[Collected data]
--

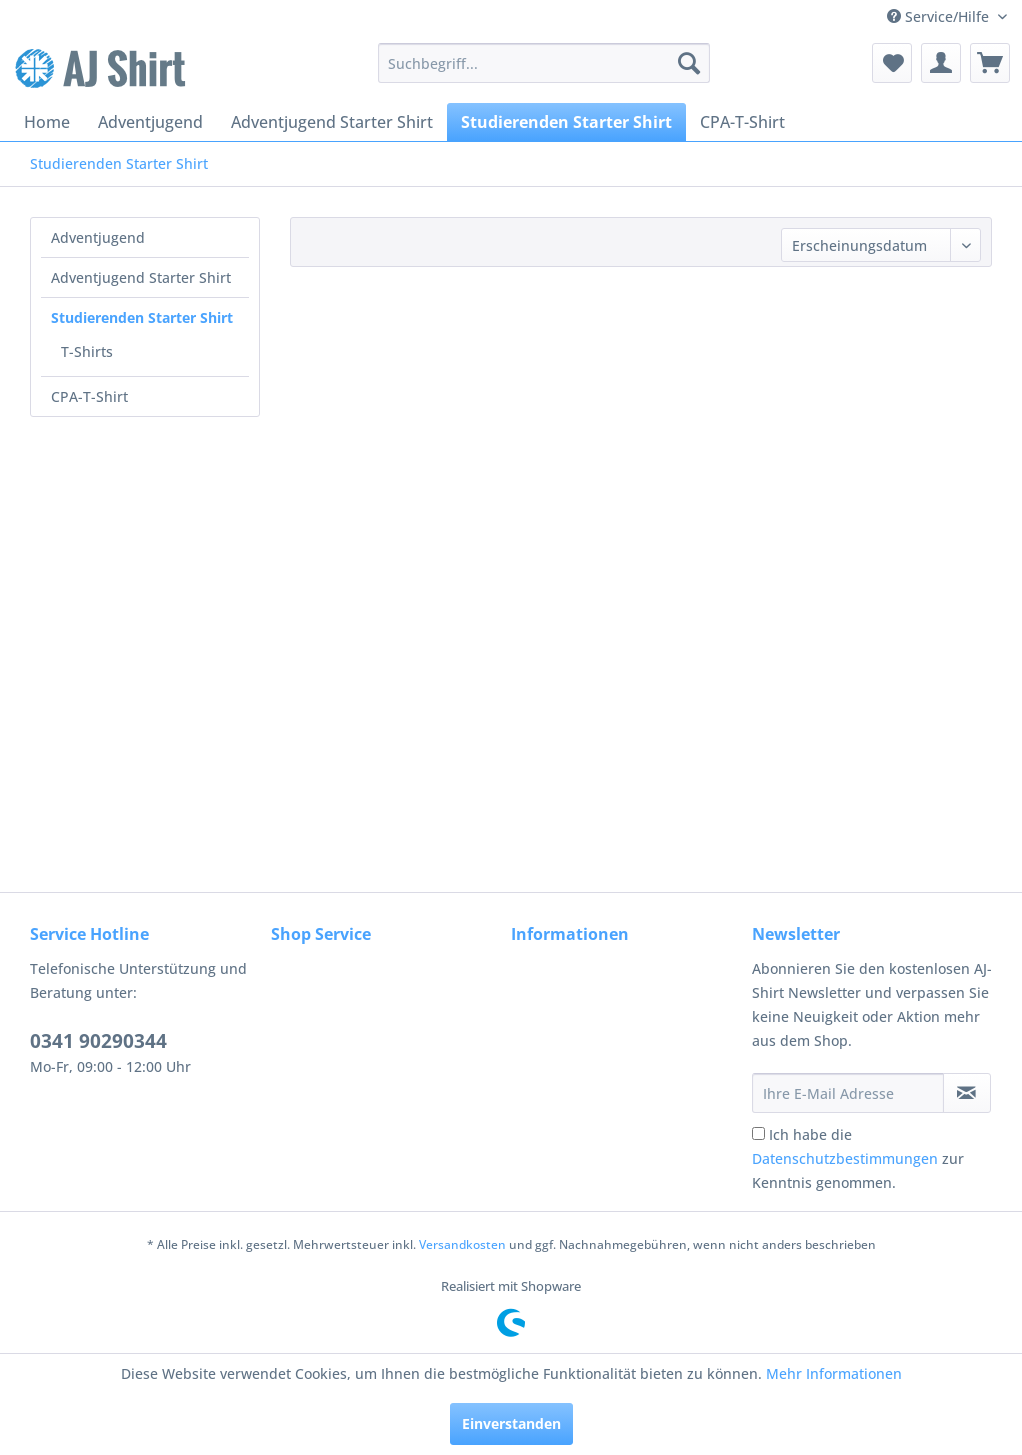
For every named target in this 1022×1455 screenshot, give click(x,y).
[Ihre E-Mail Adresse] (848, 1093)
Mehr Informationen (834, 1373)
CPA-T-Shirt (89, 396)
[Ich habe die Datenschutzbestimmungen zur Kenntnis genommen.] (758, 1133)
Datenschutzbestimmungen (845, 1158)
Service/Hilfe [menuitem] (940, 16)
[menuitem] (544, 63)
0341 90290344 (98, 1041)
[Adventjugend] (150, 122)
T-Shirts (87, 351)
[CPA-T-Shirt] (742, 122)
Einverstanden (511, 1423)
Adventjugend (98, 237)
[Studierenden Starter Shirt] (566, 122)
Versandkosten (462, 1244)
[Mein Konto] (941, 63)
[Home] (47, 122)
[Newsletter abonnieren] (967, 1093)
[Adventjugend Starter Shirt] (332, 122)
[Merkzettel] (892, 63)
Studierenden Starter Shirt (142, 317)
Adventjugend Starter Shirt (141, 277)
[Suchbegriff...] (544, 63)
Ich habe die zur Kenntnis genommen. (858, 1158)
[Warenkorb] (990, 63)
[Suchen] (689, 63)
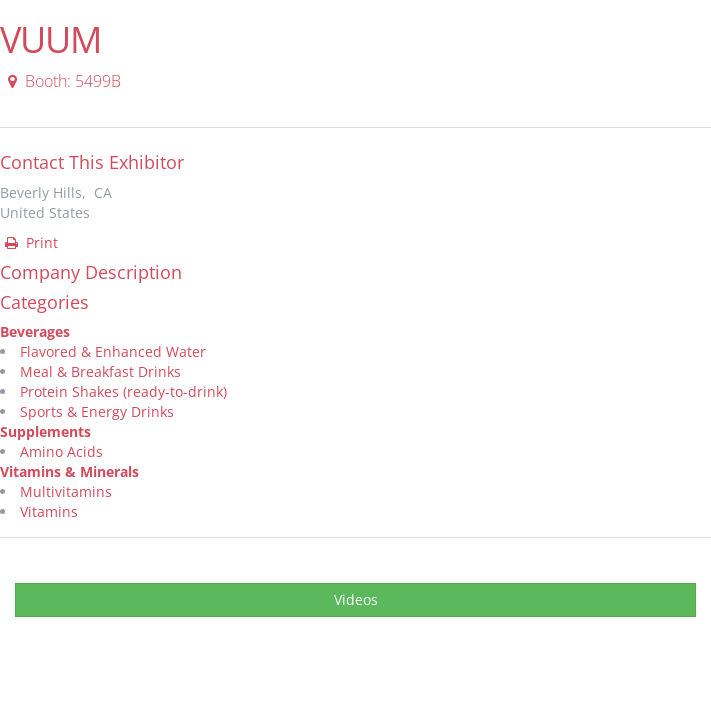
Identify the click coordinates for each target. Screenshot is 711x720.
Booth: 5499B (61, 81)
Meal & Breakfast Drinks (100, 371)
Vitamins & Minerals (69, 471)
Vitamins (49, 511)
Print (30, 242)
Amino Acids (61, 451)
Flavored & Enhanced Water (113, 351)
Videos (356, 599)
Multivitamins (66, 491)
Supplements (45, 431)
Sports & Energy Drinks (97, 411)
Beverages (35, 331)
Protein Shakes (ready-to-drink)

--

# DIRECTIONS FOR THIS TASK:
Give back exactly the lines above that run from the one with "Versandkosten (462, 1244)" to the one with "Meal & Breakfast Drinks (100, 371)", including both, with the pictures left out.

# RESULT OF THIS TASK:
Versandkosten (462, 1244)
[Mein Konto] (941, 63)
[Home] (47, 122)
[Newsletter abonnieren] (967, 1093)
[Adventjugend Starter Shirt] (332, 122)
[Merkzettel] (892, 63)
Studierenden Starter Shirt (142, 317)
Adventjugend Starter Shirt (141, 277)
[Suchbegriff...] (544, 63)
Ich habe die zur Kenntnis genommen. (858, 1158)
[Warenkorb] (990, 63)
[Suchen] (689, 63)
Identify the click coordinates for each target. Screenshot is 711x720.
Booth: 5499B (61, 81)
Meal & Breakfast Drinks (100, 371)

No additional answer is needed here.